DVD Theatre Bizarre – Interview de Karim Hussain

03/10/12 par  |  publié dans : Cinéma, DVDs | Tags : , ,

Nous avions parlé du film omnibus The Theatre Bizarre à l’occasion du festival international du film fantastique en janvier, puis à celle de sa sortie en salle en mai dans un dossier spécial. Aujourd’hui, nous accompagnons ce coup de cœur de Gerardmer 2012 pour sa sortie en DVD et Blu-Ray, ce 3 octobre chez Wildside. Avec, d’une part, un mot sur les suppléments de ce bel objet, et d’autre part, notre interview vidéo de Karim Hussain, chef operateur de trois des courts, et réalisateur de Vision Stains.

En plus de la classique galerie photo et de la bande-annonce, le dvd de The Theatre Bizarre se dote de trois making-off – des courts dans lesquels Karim Hussain a participé – et d’un commentaire audio riche en informations complémentaires.

Mother of Toads, de Richard Stanley

Avec des bandeaux qui ressemblent à ceux de la charte graphique d’Envrak (les tâches d’encres – ou de sang – c’est la vie), le making-off de Mother of Toads s’avère le plus classique. Les coulisses de ce tournage bilingue français-anglais révèlent une actrice claustrophobe, qu’il faut rassurer entre deux prises et la présence à chaque étape d’un consultant en magie, ami du réalisateur, assurance de crédibilité et repousseur de mauvaises ondes.
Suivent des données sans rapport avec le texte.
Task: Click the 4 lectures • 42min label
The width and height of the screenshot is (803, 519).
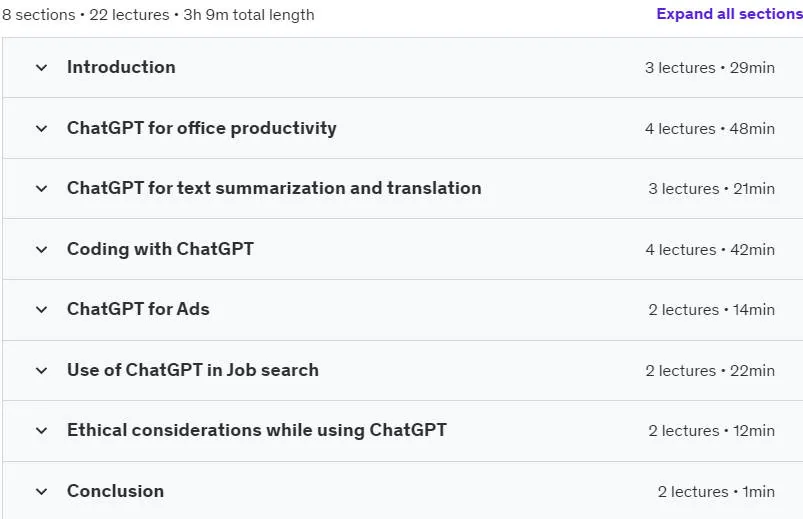Action: tap(710, 250)
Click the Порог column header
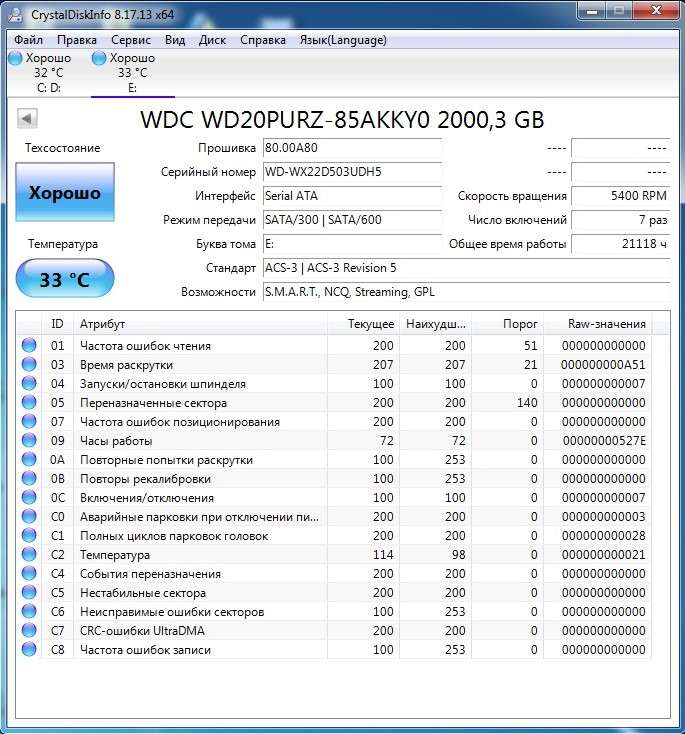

On apprend au passage que Richard Stanley, amoureux de cette région de France, voudrait raconter l’histoire du château de Monségur, avec le budget d’Avatar. Une idée qui fait du bien à notre chauvinisme.

The Accident, de Douglas Buck

The Accident est le petit bijou de The Theatre Bizarre. Son making-off contient, lui aussi, une part de poésie. Notamment lorsqu’apparait l’animal phare de ce segment, le renne, avec son dresseur. Ce renne qu’il faut coucher sur le bord de la route, à l’endroit exact où il est censé agoniser. Et aux acteurs d’attendre respectueusement qu’il veuille bien faire le mort. En noir et blanc, quasi-muettes, les coulisses du court-métrage en montrent son soucis du détail, et une ambiance bonne enfant, malgré l’omniprésence du thème de la mort.
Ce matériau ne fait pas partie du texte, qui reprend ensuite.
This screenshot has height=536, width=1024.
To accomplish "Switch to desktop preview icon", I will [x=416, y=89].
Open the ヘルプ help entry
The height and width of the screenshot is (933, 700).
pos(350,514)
Vision Stains, de Karim Hussain

Et là on est un peu déçu. Parce qu’on a rencontré Karim Hussain à Gerardmer 2012 pour The Theatre Bizarre, puis à Cannes 2012 pour Antiviral de Brandon Cronenberg, en sa qualité de chef opérateur. C’est un personnage drôle et intéressant, dont le discours sur le cinéma se trouve captivant. Le making-off muet de Vision Stains en apprend finalement peu sur son travail, si ce n’est le caractère indispensable – et impressionnant – des effets spéciaux et du maquillage. L’importance, aussi, de voir les actrices sourire entre les plans, plus glauques les uns que les autres.

Commentaires audios

Une déception de courte durée : les commentaires audio – pour ceux qui auront le courage de les écouter – comblent la frustration. Ils sentent l’amour des lieux et de la nature, des tournages qui ne se font pas qu’en studio. Ils transpirent surtout la passion du cinéma dans sa globalité, qu’on retrouve dans l’aspect familial du projet, dans les pieds et mains de l’équipe pour mettre de bonnes idées dans des courts à petits budget.

Plus que des phrases balancées à chaque séquence qui expliqueraient tantôt le cadrage, tantôt les effets, les commentaires de The Theatre Bizarre sont une suite de compliments pour chacun des membres du projet. Un ping-pong également, entre tous ces commentateurs (réalisateurs, chef opérateurs, producteurs, acteurs), qui bavardent tant qu’on ne regarde plus les segments mais qu’on visualise cette discussion autour d’une table basse et de bières fraiches. Entre les références, les détails techniques, les devinettes, de la direction d’acteurs à l’actoring, les anecdotes futiles ou primordiales, de plans tournés en douce sans autorisations ou de ce qu’ils ont mangé sur le tournage, la curiosité du cinéphile est assouvie. Un hic, cependant, il n’y a pas de commentaires sur The Accident.

THE THEATRE BIZARRE, de Douglas Buck, Buddy Giovinazzo, David Gregory, Karim Hussain, Jeremy Kasten, Tom Savini et Richard Stanley.
En DVD et Blu-Ray le 3 octobre chez WILDSIDE. Aux prix respectifs (et indicatifs) de 19,99€ et 24,99€.
Le Blu-Ray contient, en bonus supplémentaire, des entretiens avec les réalisateurs et le co-producteur Fabrice Lambot.